The guy on Crosby’s right – Bill Guerin – is 5-3-8 in 16 games since the start of the year, but he has only a goal (no assists) in the six games since the Pens met the Caps. Ruslan Fedotenko hasn’t scored a goal since netting the game-winner in a 5-2 win over Atlanta on January 5th. He has a couple of assists since the January 21st meeting with Washington, but he’s a minus-4 in those six games, too. Pascal Dupuis is 4-6-10 in 16 games since the start of the year and is 2-2-4 in the last six (plus-6 in that span). He’s playing respectably, which is a compliment as far as the secondary scoring for the Pens is concerned at the moment.
The problem often cited with respect to the Penguins is a lack of punch on the wing. Bill Guerin is the only winger with more than 15 goals (the Caps have four wingers with more than 15), so this argument has some merit. But what the Penguins do get is contributions from the defense. Six defensemen have at least ten points (that would be all of them who have played in at least 40 games). As a group, they do not have outsized goal totals (combined the Penguin defense has 24 goals), but they do contribute helpers – four blueliners have more than 15 assists (the Caps have two – Mike Green and Tom Poti).

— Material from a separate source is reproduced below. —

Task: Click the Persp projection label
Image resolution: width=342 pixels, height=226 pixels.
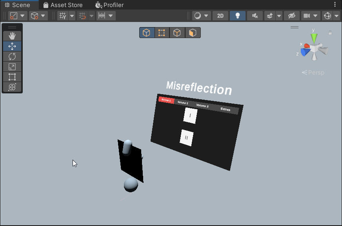Action: (313, 73)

The Peerless’ Players to Ponder
Pittsburgh: Jordan Staal
Staal is probably the best third-line center in the game. And at not yet 22 years of age, he is the youngest player ever to appear in 300 NHL games. He has struggled some with scoring lately (1-1-2 in his last eight games), but the key here is his defense. He’s going to have to play hard and well against the Caps big guns for the Penguins to improve their chances of winning. In 13 career games against the Caps he is 1-3-4, minus-3. However, he is 0-0-0, minus-5 in his last five games against Washington.
Washington: Mike Green
He was our player to ponder the last time these teams met, then he didn’t play. But the same argument applies, so we’ll just restate it…

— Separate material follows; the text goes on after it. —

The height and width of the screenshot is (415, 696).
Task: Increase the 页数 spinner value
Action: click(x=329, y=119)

Green has never scored a goal against the Penguins, regular season or playoffs. But that’s not why he is a player to ponder here. In last year’s playoff series against the Penguins, Green was harassed constantly by Penguin forwards on the forecheck. It played a role in the Penguins’ ability to hammer the Caps with shots on goal. He should expect to suffer similar abuse tonight to the extent the Penguins can apply it. If he handles it well, the ice gets tilted more in the Caps’ favor, and the Caps are the superior offensive team.
Keys:
1. Fast out of the gate, Part 1. It’s one thing to fall behind a goal against Boston, the Rangers, or Atlanta (as the Caps have done the last three games). Those teams are not especially gifted offensively. This is a move up in weight class. The Penguins, despite their troubles lately, have to be taken seriously as an offensively gifted team every time out. Falling behind could have, excuse the pun, a “snowball” effect.
2. Fast out of the gate, Part 2. OK, you’re facing a team that played yesterday and had to endure what had to be an uncomfortable bus ride that gets them to the next city sometime early the following morning. Think pressing them early might be a good idea to take their legs away?
3. Set the alarm clock. In three day games this year, the Young Guns are a combined 5-6-11 (Mike Green missed one of them). They are the guys who need to step up in this one for that "fast out of the gate" thing.
In the end, you’d have to think the Caps have a considerable advantage here. A full day off between games, sleeping in their own beds, playing in their own arena – against a team that played yesterday, had a difficult travel itinerary, and will get some sleep at a hotel. But the Penguins aren’t champs for nothing. They can handle adversity, and they – like 13 teams before them – will be motivated. Still, the Caps are coming in hot, and the Penguins are coming in… not.